Man Reported for Pulling a Knife

In between refereeing soccer games at the historic Belmar Park on Sunday, November 5, this editor called 911.

The Park is 3.5-acres, but the centerpiece is a large artificial turf field, which is located across from Santa Monica High School on 4th Street.

The field is fenced in, and kids as young as eight years old accompanied by parents and relatives, were coming for games on the field.

Waiting for my third game, which started around noon, I was in the far corner under the trees at 4th and Pico. A loud argument filled with expletives erupted. I looked over the bushes and saw a skinny white male, in his thirties, shouting and gesturing at a black male, probably in his 50s. They were located under some palm trees and near some bushes that frame the park.

The white male was telling the black guy to get away from there, that it was his place. The black guy, who was carrying bags wasn’t moving. The argument escalated and then the white guy pulled a knife and threatened the other guy, who stopped his motion. The skinny guy kept brandishing the knife until the black guy backed up and went towards a bus stop.

I called 911, gave my name, told them what I saw, and police were sent.

● **Data shown**:
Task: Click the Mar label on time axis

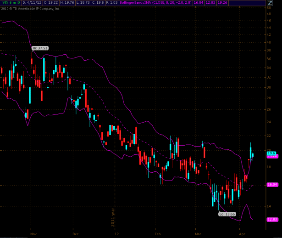Action: point(198,234)
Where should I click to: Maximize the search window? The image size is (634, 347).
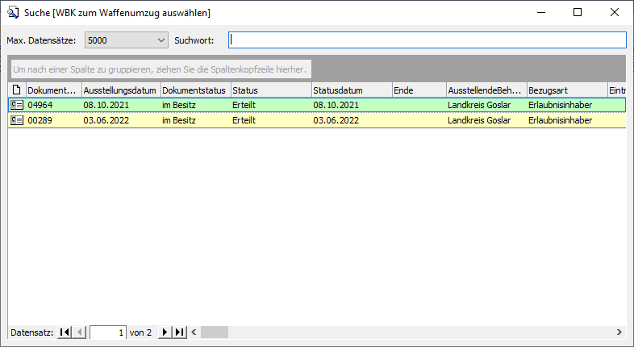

● **Work to do**:
a – Set down the part of the Belmar Park knife report from "The Park is" up to and including "frame the park.", copying it word for word.
b – Using the Belmar Park knife report, tell whether each statement agrees with it. Answer yes or no, and quote the words that decide it.
(i) The main field at Belmar Park is artificial turf.
(ii) The editor was waiting for a second game when the argument started.
(iii) After backing up, the man with the bags headed toward a bus stop.
c – Continue the Belmar Park knife report, starting after its last sentence.

● **Answers given**:
a –
The Park is 3.5-acres, but the centerpiece is a large artificial turf field, which is located across from Santa Monica High School on 4th Street.

The field is fenced in, and kids as young as eight years old accompanied by parents and relatives, were coming for games on the field.

Waiting for my third game, which started around noon, I was in the far corner under the trees at 4th and Pico. A loud argument filled with expletives erupted. I looked over the bushes and saw a skinny white male, in his thirties, shouting and gesturing at a black male, probably in his 50s. They were located under some palm trees and near some bushes that frame the park.

b –
(i) Yes: "the centerpiece is a large artificial turf field"
(ii) No: "Waiting for my third game, which started around noon"
(iii) Yes: "backed up and went towards a bus stop"

c –
Once they arrived, the guy was handcuffed.

Later I found out, that the police, who were great, did find the knife. They also discovered the guy had nunchucks. That martial weapon is illegal in California, because the sticks can reach high speeds and can strike an object with tremendous force. (Some of the injuries nunchucks can cause include, broken bones, cuts, concussions, eye and nose injuries, bruises.)

Later a police officer took my information and told me the guy had swastika tattoo on the back of his neck.

Then it was back on the field for two more games. As I was finishing the final one, I saw the guy that had been taken away, was back at the corner of the street at 4th and Pico. Maybe booked and released?

Threatening someone with a knife, especially if it’s another transient, means that person couldn’t or wouldn’t press charges? I don’t know.

I do know that after my game, I walked the long way around, because I didn’t want to walk by the transient.

And I do know that I called 911 initially because I was concerned for the kids who were coming on the field to play soccer, their parents, and yes, even the homeless man, who was initially threatened.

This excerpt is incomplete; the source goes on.